Silence is making me crazy…
Crazy thinking of horrible things
Things I would like to do to make you feel
Feel something.. Anything…
Do you have the ability to feel anymore?
My world feels empty..
I shared my inner most convictions and you just tore me apart..
I left the ball in your court and you threw it out of bounds..
Why must you silence me?

Time for Nap

Only when my children nap..is when I feel I can do anything selfish…sometimes I wonder if all mom’s feel this way.
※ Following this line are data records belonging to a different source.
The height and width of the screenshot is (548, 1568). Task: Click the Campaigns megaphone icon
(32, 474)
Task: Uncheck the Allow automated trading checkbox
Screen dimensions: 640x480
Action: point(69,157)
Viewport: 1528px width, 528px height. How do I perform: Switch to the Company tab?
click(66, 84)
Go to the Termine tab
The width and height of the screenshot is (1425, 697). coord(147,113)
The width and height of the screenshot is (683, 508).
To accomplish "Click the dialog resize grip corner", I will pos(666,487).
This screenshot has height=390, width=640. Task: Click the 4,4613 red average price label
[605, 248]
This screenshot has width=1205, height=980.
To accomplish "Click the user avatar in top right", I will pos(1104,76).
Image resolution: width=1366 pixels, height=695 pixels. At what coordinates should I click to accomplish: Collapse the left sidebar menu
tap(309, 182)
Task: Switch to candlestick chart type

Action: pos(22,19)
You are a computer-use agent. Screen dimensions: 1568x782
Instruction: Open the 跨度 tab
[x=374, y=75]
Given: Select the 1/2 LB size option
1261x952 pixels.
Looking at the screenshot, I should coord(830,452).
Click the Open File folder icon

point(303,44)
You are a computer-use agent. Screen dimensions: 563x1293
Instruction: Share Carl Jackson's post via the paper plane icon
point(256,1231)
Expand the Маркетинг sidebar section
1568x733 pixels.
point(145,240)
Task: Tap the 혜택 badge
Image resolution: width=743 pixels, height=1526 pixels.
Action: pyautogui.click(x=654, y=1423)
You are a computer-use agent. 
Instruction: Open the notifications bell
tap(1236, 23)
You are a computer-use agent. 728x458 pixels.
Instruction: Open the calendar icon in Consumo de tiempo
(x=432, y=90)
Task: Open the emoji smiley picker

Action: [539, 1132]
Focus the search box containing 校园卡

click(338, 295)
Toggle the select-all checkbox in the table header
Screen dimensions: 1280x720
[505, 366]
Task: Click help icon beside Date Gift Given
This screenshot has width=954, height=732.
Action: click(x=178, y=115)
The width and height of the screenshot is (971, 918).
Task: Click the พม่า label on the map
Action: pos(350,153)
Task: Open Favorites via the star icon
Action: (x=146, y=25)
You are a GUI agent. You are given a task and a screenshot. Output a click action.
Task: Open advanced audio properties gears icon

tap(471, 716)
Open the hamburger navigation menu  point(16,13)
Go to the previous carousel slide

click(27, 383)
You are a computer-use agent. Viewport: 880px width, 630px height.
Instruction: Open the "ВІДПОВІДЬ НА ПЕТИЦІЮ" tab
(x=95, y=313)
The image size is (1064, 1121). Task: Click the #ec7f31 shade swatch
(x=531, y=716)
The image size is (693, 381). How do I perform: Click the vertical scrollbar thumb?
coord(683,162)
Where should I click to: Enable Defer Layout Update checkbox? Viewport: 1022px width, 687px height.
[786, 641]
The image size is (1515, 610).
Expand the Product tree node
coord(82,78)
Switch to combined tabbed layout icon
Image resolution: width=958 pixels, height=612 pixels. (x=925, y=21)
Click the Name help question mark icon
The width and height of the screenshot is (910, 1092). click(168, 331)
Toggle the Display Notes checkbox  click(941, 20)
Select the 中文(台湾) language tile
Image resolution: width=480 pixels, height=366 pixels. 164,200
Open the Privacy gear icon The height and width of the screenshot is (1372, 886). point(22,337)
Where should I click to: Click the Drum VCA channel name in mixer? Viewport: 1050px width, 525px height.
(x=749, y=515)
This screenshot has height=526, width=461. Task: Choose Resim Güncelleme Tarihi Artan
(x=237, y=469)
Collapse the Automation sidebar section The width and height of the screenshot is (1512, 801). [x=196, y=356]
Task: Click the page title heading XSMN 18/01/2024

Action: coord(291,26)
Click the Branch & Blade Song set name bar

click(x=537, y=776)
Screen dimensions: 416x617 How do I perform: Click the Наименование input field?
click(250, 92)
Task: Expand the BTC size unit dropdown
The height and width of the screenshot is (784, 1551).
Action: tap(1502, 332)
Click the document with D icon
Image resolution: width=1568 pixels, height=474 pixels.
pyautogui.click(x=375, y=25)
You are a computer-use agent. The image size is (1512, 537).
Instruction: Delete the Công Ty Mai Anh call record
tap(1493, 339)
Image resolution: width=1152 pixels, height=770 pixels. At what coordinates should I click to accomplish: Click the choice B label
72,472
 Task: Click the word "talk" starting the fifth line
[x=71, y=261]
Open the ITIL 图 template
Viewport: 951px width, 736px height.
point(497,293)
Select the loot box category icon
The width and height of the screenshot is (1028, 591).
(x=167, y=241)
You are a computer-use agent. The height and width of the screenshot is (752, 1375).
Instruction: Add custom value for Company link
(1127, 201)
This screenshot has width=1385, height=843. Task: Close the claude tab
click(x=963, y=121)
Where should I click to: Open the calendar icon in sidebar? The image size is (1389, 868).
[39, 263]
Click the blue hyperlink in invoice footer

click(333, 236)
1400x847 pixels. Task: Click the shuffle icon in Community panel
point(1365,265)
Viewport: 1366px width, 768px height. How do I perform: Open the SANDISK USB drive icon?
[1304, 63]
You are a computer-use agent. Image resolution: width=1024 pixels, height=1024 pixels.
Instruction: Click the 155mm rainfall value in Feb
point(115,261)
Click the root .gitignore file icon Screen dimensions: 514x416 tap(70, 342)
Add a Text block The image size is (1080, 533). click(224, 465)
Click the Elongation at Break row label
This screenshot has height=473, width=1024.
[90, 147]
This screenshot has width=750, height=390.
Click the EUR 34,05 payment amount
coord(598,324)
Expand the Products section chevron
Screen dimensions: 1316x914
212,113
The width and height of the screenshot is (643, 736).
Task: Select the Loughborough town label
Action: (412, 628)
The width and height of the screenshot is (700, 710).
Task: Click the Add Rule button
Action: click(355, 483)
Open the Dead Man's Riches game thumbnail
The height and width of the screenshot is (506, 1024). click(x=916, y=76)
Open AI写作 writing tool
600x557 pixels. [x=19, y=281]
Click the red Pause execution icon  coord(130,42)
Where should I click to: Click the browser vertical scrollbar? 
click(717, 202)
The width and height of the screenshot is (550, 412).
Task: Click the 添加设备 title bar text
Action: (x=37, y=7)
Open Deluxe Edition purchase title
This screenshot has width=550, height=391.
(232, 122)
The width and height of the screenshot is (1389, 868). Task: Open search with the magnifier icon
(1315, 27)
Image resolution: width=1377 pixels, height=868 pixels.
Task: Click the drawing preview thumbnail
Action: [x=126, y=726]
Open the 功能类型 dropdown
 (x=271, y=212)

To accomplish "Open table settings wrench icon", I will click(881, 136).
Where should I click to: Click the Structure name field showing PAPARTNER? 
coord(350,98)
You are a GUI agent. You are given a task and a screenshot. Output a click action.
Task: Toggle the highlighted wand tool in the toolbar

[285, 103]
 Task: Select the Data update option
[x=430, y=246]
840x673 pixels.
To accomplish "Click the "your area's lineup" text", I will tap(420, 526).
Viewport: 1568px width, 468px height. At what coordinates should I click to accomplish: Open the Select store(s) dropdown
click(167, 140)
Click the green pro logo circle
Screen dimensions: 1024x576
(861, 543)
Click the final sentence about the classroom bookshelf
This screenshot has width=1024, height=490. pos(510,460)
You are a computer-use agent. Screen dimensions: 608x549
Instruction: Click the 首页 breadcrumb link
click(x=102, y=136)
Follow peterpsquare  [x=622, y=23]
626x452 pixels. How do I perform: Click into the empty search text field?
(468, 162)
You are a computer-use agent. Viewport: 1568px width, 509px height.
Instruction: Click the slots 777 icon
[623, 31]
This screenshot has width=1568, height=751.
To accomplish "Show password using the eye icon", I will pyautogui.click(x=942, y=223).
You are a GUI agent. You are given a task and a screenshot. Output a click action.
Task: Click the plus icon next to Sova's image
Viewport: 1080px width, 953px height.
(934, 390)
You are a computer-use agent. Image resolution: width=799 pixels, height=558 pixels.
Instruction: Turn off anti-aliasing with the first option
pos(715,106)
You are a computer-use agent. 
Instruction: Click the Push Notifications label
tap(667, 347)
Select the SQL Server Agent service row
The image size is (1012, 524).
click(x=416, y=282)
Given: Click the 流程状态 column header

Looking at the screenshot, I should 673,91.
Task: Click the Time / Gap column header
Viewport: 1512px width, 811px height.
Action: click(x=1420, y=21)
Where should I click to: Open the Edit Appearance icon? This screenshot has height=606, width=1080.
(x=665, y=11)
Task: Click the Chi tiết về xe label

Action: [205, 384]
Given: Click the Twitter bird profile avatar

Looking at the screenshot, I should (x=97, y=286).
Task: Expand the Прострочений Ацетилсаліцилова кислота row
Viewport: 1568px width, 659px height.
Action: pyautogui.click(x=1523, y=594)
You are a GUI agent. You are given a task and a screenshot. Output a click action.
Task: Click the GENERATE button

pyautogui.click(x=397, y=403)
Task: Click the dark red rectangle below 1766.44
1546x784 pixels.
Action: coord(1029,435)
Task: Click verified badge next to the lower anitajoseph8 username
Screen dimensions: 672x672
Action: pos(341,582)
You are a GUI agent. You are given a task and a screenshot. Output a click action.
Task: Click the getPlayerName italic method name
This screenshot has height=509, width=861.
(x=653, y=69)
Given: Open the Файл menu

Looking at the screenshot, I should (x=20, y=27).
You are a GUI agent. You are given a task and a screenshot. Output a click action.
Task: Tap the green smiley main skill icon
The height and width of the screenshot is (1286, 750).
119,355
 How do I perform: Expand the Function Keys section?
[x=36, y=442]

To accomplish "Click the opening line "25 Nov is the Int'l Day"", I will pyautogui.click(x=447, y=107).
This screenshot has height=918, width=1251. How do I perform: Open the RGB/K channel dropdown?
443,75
I have begun to start trying to play the guitar ..at least learning some chords..it feels good to be stretching myself a little..I have also been doing a little art..sketching and watercolors mostly..I came home last night and my husband had made me a little art space..I guess he started to feel bad that he has a whole office devoted to all of his science projects and computer things..Regardless it was a nice gesture and I was happy to have it.

Lyrics..

So lately I have been really escaping into music..I find that sometimes lyrics move me to tears..and here lately I have found I have been so numb…I keep building walls up around my heart so I can not get hurt anymore..and then a song like this one will break that wall down..
Thank you Civil Twilight…for this amazing beautiful song..Human..
There’s one way out and one way in
Back to the beginning
There’s one way back to home again
To where I feel forgiven

What is this I feel, why is it so real
What am I to say

It’s only love, it’s only pain
It’s only fear, that run through my veins
It’s all the things you can’t explain
That make us human

I am just an image of something so much greater
I am just a picture frame, I am not the painter
Where do I begin, can I shed this skin
What is this I feel within

It’s only love, it’s only pain
It’s only fear that runs through my veins
It’s all the things you can’t explain
That make us human

That make us human
That make us human

It’s only love, it’s only pain
It’s only fear that runs through my veins
It’s all the things you can’t explain
That make us human

That make us human
That make us human
Oh that make us human

Tremors

So this week has been filled with so much anxiety..that I really did think that I was having a stroke.. Turns out the anxiety was building into panic attacks.. I am not really sure what brought all this on… Starbucks has its usual stress nothing that I have not been able to handle before however the culmination of my two kids needs, new classes and routines have changed . I still think these reason are silly to warrant a panic attack..I guess the only thing left is to discuss the state of my friendships and whether I need to let go of a few.
Have you ever just felt like you are one of those people that is a convenient friend? Someone who is only needed when there is noone else to fill that void.. I think I have a few of those people in my life and should most likely start to forget about them. I guess their friendship was good while it lasted.. But is the hurt worth it? Most likely not..

Leadership

Each day I wake and go into work.. I ask myself ” how will I lead differently today? “It’s a never ending cycle of feeling as if I am on the right track only to be stunned with others reactions. I know I should never assume that people know something however I am surprised daily with how much coaching I have to give over simple things. Respect and dignity, work ethic and coaching are a few that I dealt with today. I have found over the years that honest and willingness to give it always do more for you than holding those truths back.. Will there ever be a time where those around me will know the same?